Your browser is not supported. Please update it.

28 July 2022

NFL+ faces challenging start to D2C life

The hills are alive with the sound of breakaway direct-to-consumer sports streaming services, with NFL+ rolling out this week at a cut-throat early price point of just $4.99 a month.

NFL+’s cheapness has manifested in saturated commentary about the underwhelming content roster due to the complex contractual web of sports rights with other outlets, therefore holding back the service’s full potential. With all the rights noise, little has been said about the technology under the hood powering the new sports streaming platform.

Unfortunately – yet unsurprisingly – supplier relationships and in-house innovations are under lock and key, mostly, aside from the obvious with NFL+ being heavily reliant on AWS cloud infrastructure.
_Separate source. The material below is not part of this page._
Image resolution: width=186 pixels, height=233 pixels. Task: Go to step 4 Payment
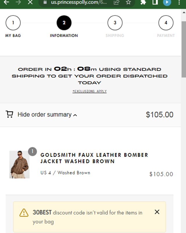click(166, 23)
We have picked up on a few clues, however. With the NFL’s GamePass offering set to be replaced by NFL+, the former counts Endeavor Streaming as a customer, and we can therefore deduce that the company is also being used for the new platform.

From the foundations of acquiring the NeuLion streaming business in 2018 for $250 million, Endeavor Streaming has risen to offer end-to-end streaming technologies handling content aggregation, management, monetization, UX, and transcoding via its MainConcept arm, providing both codecs and applications based on them, including a live encoder.
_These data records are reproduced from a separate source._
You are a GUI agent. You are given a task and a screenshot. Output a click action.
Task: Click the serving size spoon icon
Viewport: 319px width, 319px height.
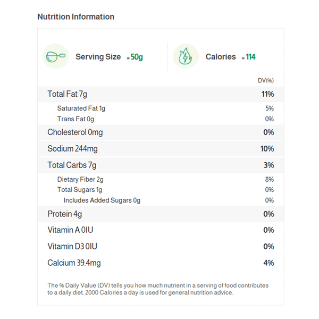coord(55,56)
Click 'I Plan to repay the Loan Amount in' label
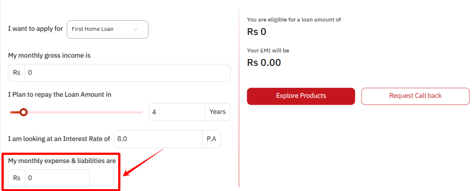Screen dimensions: 472x191 point(59,95)
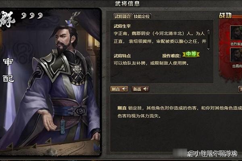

With NFL+ being targeted at mobile users, it is notable that mobile operators including Verizon have used the AWS Wavelength technology for live streaming NFL matches, as an edge-based mechanism for delivering ultra-low latency applications to 5G devices.

AWS Wavelength enables offload of data processing tasks from 5G devices to the network edge to conserve resources like power, memory and bandwidth for applications like VR and AR, as the platform reduces the Motion to Photon (MTP) latencies of VR/AR applications to below the 20ms benchmark that is needed to offer a realistic experience.

Back in 2014, the NFL rolled out instant replay systems using a lot of Haivision products, with dedicated circuits from the leagues back to the headquarters. But problems soon arose with international games, whereby the NFL could not justify putting in dedicated circuits, which is when the organization started exploring the SRT protocol – meaning it could take advantage of circuits at Wembley stadium in London, for example.

Then, in 2020, the NFL extended this relationship to other low latency purposes, to provide very low latency video feeds to the NFL’s data provider SportsRadar, which is based in Germany. All hosted on AWS for distribution, Haivision and the NFL managed to shrink latency from between 9 to 10 seconds latency, down to just 1 second.

All of these pieces will tie into the new NFL+ service, which is not short of critics.

A notable one is rival FuboTV, which argues that D2C platforms are leveling out, predicting that the next five years will see a shake-out of the D2C format after a flash of initial hype for the next year or so. WWE for example (which happens to be a client of Endeavor Streaming that it stole from Disney’s BAMTech back in 2019), had a fast start on the D2C market some eight years ago now, but this has since reached a plateau.

Something not expected to plateau, but spike, is consumer frustration with a fragmented sports rights market that looks set to exacerbate with more D2C sports streaming platforms from franchises like the NFL. Apple’s recent landgrab of MLS soccer rights, for streaming globally, is an example of bucking this trend – using its vast wealth to defragment the market and create an unfamiliar one-stop shop for MLS fans.

NFL+ will start out offering access to live out-of-market preseason games, live local and primetime regular season and postseason games (but for viewing on smartphones and tablets only), plus live local and national audio for every game, NFL Network shows on-demand, and NFL Films archives.

The NFL’s current suite of rights deals is valued at around $10 billion annually. Most estimates put average viewership at around 20 million people per game, meaning that weekly viewership is likely around 60 million people, tuning in across the multiple days of coverage.

A safe division of viewers per household would be around three, meaning that there are going to be around 20 million potential subscriptions, if our napkin math holds up. At the 20 million point, the amount that the NFL will have to generate per viewer is $500, to be comparable to the TV deals.

This is before you consider the cost of running the service too. At $500 a year, this would be $41.66 a month, or $83.33 if you consider the six-month length of the season.

The initial price point of just $5 a month is unlikely to stay fixed for long.